Revenue grew 37.6 percent to $421.3 million for the quarter ended June 30 from $306.1 million for the comparable quarter last year, the company reported in a statement today. Same-store sales increased 1.2 percent, following a 37.0 percent increase in the same quarter last year. The remaining growth came from stores opened or acquired that are not eligible for inclusion in the same-store sales base. Net income increased 26.7 percent to $17.5 million, or $0.90 per diluted share, from net income of $13.8 million, or $0.74 per diluted share, for the third quarter of fiscal 2005.

Revenue grew 23.8 percent to $889.9 million for the nine-month period ended June 30 compared with $718.7 million for the comparable period in fiscal 2005. Same-store sales increased 4.1 percent on top of a 22.5-percent increase in the year ago period. The remaining growth came from stores opened or acquired that are not eligible for inclusion in the same-store sales base. Net income for the nine-months ended June 30 was $26.8 million, or $1.42 per diluted share, compared with net income of $23.7 million, or $1.33 per diluted share, for the comparable period last year.

“I am pleased with our third quarter results and the performance of our team, especially given softer economic conditions, as cited by many retailers and marine industry manufacturers,” said William H. McGill, Jr., chairman, president, and chief executive officer. “Our strong performance is the result of incremental same-store sales growth despite the very difficult comparison to an unusually strong 37 percent same-store sales increase in the third quarter of last year, as well as very positive performance from the acquisitions we completed this year. While it is true that it is a more challenging environment for the marine industry, the premium segment and the larger products, which is where MarineMax is focused, historically have been more resilient than the rest of the industry.”
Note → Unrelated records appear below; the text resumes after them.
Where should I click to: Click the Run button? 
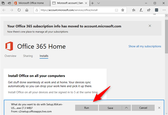point(87,108)
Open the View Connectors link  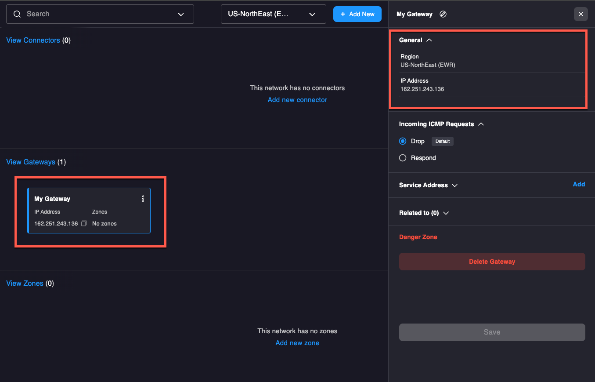point(33,40)
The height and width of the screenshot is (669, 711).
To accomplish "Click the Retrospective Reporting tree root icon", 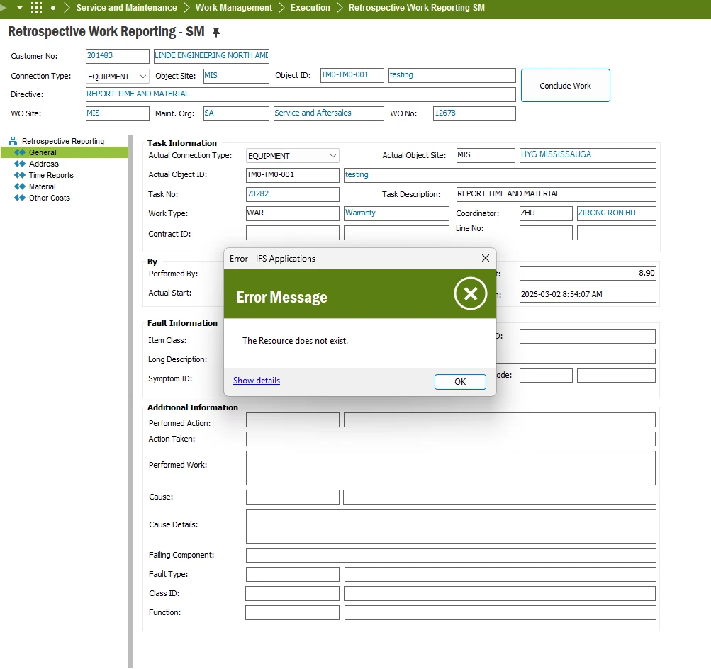I will pos(13,141).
McGill also pointed out that “weaker economic conditions historically have benefited MarineMax by enabling us to increase market share and acquire dealers.” Therefore the company expects “to continue to grow revenue, profits and gain additional market share,” he added.

MarineMax is updating its fiscal 2006 guidance to the range of $2.08 to $2.13 per diluted share. Based on current business conditions, retail trends and other factors, for fiscal 2007 the company expects earnings per diluted share to be in the range of $2.15 to $2.25. The company’s 2007 guidance assumes same-store sales growth in the mid single digits. The company’s guidance excludes the impact from any potential material acquisitions that it may complete.